Poor Dinosaur-boy flumped down onto the floor and cried, his lips contorting to make him suddenly bear a close resemblance to a wide-mouth frog (I love this scrumptious face so much, it's such a shame it never appears when he's not crying or unhappy as I would ask him to do it for me all the time) when he woke in the morning, at first delighted to see a dinosaur doorstop on my desk, then only to realise that it wasn't actually intended for him (perhaps I will make him one for Christmas), but what fine impromptu market research results...children will cry not to be in possession of one!
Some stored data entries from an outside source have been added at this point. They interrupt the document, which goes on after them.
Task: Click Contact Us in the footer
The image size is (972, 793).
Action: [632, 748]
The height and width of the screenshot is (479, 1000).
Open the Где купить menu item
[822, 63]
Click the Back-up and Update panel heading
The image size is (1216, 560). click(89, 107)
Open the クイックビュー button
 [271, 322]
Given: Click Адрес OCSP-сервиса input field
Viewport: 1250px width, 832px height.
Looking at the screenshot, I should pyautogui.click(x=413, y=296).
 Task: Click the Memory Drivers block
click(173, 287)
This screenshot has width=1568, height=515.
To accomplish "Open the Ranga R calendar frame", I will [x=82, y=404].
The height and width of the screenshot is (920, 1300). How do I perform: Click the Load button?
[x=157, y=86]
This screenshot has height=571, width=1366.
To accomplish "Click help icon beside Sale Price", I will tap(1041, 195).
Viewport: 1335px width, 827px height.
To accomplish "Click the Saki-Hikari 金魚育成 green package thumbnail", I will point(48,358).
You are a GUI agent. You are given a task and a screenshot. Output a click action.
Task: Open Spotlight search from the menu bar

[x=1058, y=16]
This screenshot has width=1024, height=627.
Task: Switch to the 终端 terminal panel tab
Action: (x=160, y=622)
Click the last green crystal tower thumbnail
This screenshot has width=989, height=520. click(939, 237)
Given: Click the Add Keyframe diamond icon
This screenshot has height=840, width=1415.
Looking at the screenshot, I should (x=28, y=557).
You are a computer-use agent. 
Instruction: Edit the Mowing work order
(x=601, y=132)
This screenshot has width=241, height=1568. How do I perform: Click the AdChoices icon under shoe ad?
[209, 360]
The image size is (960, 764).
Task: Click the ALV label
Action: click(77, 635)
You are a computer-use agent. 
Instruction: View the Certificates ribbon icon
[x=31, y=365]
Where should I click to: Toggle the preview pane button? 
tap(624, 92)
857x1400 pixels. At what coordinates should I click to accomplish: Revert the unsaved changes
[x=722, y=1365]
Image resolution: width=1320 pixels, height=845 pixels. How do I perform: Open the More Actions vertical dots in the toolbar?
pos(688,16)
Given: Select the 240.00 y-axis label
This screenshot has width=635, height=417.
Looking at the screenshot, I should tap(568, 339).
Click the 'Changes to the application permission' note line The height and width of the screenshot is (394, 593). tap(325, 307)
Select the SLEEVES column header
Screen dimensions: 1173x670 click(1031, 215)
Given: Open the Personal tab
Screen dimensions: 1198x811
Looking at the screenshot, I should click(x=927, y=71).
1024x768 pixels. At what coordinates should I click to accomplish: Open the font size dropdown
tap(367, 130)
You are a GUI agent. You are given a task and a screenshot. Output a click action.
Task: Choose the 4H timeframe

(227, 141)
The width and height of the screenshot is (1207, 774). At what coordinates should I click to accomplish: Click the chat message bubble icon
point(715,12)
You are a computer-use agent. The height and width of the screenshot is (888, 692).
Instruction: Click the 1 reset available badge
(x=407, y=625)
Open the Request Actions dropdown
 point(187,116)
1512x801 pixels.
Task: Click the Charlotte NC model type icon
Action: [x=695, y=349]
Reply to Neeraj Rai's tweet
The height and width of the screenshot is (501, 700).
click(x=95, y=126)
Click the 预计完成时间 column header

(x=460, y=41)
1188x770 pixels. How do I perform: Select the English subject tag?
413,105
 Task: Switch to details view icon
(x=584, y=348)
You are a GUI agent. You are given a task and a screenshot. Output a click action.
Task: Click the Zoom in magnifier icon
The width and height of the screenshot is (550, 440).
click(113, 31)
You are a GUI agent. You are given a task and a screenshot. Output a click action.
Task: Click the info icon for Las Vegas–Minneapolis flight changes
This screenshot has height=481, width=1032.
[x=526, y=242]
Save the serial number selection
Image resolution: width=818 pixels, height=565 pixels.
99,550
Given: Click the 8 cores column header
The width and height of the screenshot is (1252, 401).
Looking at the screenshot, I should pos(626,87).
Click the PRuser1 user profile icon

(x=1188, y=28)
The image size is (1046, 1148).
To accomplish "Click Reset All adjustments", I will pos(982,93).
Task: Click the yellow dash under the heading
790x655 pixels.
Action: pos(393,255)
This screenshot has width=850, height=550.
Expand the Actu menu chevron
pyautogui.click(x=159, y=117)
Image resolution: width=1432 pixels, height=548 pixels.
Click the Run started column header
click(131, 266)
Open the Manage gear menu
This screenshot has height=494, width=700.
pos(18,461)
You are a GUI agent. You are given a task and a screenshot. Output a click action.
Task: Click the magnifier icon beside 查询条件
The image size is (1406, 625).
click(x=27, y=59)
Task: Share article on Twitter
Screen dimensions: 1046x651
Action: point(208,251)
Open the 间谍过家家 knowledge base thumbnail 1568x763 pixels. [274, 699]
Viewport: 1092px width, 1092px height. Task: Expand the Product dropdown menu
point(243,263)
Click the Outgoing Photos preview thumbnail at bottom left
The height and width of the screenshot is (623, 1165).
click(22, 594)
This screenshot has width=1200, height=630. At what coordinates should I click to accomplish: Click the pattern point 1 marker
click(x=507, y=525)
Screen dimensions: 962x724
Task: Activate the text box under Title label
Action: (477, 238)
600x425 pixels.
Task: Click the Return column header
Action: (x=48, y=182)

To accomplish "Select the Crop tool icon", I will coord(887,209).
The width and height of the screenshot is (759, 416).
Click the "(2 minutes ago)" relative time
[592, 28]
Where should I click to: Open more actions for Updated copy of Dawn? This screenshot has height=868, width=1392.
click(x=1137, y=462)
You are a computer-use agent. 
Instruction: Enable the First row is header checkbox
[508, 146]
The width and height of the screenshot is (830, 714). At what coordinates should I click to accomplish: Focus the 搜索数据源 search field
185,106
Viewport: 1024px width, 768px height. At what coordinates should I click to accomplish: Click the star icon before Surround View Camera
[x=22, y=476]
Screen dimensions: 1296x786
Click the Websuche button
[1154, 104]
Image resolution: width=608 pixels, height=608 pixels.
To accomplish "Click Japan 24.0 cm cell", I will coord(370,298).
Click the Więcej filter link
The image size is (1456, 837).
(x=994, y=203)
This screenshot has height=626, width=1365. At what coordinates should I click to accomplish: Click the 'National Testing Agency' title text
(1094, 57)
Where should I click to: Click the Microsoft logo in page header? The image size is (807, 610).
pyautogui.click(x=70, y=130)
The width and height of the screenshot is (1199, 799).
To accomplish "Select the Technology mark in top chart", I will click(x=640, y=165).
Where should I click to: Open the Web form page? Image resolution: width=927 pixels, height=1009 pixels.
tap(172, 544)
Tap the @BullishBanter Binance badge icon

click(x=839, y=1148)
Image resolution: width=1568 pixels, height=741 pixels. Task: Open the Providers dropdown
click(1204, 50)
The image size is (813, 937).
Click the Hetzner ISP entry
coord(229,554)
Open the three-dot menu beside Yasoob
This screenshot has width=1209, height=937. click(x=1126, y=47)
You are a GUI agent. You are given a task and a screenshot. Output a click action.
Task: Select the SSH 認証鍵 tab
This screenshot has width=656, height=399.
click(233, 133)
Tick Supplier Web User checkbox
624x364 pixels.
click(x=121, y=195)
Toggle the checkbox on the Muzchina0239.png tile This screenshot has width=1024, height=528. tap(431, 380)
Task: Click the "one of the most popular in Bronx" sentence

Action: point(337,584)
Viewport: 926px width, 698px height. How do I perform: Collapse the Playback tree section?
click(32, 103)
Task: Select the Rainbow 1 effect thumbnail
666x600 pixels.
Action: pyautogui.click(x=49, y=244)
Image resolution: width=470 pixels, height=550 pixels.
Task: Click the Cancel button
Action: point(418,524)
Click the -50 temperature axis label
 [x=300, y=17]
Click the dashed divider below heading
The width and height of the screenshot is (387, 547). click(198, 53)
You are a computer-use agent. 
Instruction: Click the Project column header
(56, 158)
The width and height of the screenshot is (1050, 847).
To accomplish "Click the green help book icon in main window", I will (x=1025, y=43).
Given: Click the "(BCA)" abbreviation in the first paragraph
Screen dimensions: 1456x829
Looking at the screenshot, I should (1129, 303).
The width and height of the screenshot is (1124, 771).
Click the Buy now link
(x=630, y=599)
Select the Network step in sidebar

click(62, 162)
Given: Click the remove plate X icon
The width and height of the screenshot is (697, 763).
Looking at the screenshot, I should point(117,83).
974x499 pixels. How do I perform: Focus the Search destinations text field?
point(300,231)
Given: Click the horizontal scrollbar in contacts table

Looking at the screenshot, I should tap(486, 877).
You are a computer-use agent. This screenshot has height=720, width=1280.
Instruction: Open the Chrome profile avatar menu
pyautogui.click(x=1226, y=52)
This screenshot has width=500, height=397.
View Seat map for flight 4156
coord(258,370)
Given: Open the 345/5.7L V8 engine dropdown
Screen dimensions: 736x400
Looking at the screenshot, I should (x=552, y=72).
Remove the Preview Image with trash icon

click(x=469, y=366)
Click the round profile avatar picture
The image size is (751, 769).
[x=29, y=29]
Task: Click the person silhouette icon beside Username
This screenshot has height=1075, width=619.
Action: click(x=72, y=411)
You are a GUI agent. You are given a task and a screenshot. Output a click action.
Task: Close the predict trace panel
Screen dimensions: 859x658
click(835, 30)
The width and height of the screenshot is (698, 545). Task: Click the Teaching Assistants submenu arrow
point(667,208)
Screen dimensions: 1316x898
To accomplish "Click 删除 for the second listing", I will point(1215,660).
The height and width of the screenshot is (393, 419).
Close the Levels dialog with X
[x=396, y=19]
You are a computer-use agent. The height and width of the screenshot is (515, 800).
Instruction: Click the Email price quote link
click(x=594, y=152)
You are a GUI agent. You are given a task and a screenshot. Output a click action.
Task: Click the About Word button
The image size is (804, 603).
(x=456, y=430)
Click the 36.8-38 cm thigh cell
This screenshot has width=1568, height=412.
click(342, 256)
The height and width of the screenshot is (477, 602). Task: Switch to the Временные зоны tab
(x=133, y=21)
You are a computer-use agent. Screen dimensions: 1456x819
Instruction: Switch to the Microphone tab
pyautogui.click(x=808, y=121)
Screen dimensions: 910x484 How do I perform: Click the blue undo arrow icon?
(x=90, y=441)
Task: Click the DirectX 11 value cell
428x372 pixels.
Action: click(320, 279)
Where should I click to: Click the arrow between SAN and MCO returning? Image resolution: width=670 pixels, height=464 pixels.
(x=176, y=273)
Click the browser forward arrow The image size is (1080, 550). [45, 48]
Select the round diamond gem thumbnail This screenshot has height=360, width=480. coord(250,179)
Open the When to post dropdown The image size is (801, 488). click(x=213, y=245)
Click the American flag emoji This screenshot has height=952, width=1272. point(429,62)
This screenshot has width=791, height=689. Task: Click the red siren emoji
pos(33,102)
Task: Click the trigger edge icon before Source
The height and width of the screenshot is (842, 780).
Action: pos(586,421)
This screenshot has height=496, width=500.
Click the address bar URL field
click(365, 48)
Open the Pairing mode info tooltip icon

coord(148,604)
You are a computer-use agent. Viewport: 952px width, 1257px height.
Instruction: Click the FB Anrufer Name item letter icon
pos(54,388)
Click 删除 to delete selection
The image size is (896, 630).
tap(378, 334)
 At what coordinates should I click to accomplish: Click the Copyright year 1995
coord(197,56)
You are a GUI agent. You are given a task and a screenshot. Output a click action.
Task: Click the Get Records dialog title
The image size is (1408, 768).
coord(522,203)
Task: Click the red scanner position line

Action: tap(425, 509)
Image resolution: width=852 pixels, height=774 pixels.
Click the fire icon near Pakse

Anyway, Ian has now finally started on the mammoth task of uploading things onto my website for has been months since I updated it and much of the stock was sold when you clicked through to it, so it feels rather wonderful to finally be able to refill some parts of it. There are now several new doorstops (and even one for grown-ups) a few glasses cases (there were lots, but I seem to have sold most of the ones that I made somewhere along the way - quite a few people have enquired about when these might be appearing in the shop - if you don't see one that you like, I am very happy to make them up in colours of your choice), and several new pincushions. By the end of the week there should also be a variety of pencil roll holders and a great many travel tissue holders in there too.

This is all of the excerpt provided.